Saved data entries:
---

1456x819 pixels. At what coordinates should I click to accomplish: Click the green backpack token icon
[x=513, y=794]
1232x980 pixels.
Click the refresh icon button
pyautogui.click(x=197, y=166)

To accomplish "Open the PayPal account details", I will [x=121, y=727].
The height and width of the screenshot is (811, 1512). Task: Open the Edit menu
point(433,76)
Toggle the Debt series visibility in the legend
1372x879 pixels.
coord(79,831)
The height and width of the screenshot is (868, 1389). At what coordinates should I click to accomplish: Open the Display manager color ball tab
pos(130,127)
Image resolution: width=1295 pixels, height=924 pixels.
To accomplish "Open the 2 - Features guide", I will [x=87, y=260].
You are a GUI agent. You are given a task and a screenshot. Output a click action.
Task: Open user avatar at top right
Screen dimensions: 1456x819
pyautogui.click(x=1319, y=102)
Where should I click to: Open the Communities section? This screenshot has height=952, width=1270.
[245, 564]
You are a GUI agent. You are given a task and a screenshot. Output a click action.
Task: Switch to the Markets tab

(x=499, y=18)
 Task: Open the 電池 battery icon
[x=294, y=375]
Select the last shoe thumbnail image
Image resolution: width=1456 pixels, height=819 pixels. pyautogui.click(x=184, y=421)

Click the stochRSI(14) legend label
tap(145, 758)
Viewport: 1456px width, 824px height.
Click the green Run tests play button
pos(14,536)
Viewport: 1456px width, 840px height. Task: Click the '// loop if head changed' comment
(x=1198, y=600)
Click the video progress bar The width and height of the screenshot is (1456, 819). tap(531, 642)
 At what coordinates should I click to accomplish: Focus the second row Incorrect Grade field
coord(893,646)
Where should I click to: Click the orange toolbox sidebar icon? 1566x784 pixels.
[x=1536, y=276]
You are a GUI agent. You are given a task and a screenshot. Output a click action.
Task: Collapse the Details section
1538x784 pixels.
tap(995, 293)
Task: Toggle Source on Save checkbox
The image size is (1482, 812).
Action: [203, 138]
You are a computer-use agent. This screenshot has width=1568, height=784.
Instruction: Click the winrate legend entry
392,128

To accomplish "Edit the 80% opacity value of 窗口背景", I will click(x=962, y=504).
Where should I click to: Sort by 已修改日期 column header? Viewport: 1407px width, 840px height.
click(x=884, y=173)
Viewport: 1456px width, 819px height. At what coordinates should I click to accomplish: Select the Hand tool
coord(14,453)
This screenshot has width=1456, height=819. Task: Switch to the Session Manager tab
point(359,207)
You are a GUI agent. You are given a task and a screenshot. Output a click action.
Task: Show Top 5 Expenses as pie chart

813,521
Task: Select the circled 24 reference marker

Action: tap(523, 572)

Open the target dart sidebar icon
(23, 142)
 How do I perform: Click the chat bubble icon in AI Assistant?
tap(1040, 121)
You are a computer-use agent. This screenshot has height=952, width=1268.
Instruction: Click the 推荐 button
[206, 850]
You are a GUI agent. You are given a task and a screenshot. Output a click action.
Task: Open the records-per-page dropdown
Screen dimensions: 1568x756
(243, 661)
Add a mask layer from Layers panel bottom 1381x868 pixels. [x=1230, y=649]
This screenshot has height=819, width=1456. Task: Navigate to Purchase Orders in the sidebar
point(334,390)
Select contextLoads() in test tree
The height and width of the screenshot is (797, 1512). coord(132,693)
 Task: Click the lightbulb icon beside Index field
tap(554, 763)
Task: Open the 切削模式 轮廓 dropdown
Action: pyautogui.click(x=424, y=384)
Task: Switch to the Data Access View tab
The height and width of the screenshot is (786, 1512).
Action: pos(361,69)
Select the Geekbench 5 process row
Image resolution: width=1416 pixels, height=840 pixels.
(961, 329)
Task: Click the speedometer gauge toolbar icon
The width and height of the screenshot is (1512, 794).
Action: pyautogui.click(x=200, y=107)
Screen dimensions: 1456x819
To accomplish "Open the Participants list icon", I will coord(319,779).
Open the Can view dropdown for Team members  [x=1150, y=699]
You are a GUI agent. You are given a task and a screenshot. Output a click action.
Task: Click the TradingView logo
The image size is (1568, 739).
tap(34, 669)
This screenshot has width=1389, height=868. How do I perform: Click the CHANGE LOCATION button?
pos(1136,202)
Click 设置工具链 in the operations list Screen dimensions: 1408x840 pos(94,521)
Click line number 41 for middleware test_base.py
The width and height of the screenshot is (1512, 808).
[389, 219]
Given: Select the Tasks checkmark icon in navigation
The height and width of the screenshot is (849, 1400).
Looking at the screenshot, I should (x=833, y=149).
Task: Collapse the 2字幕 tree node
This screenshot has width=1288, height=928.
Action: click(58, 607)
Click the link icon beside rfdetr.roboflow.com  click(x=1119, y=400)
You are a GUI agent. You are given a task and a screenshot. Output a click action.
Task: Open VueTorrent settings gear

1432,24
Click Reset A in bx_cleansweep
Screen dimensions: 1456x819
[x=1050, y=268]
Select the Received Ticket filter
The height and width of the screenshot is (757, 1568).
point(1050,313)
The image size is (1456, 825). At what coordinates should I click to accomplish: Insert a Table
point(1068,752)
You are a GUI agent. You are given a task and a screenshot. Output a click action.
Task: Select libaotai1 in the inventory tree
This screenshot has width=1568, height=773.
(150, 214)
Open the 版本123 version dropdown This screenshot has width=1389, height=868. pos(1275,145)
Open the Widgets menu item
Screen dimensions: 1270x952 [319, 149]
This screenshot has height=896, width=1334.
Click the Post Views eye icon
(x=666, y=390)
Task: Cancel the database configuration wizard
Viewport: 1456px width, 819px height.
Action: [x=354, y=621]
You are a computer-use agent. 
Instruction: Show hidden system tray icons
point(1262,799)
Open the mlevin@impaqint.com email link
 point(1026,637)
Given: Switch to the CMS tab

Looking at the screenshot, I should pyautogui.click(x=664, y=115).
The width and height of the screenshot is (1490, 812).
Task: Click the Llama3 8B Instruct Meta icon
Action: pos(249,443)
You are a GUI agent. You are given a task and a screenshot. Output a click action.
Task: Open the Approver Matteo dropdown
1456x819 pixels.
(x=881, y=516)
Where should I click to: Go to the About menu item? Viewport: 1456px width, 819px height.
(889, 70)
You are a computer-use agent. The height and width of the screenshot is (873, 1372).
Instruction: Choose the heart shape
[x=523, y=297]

---

§ **AIM OF THE TASK**:
Looking at the entries above, state the number of lines that contain "will" and add nothing more.

§ **TASK RESPONSE**:
4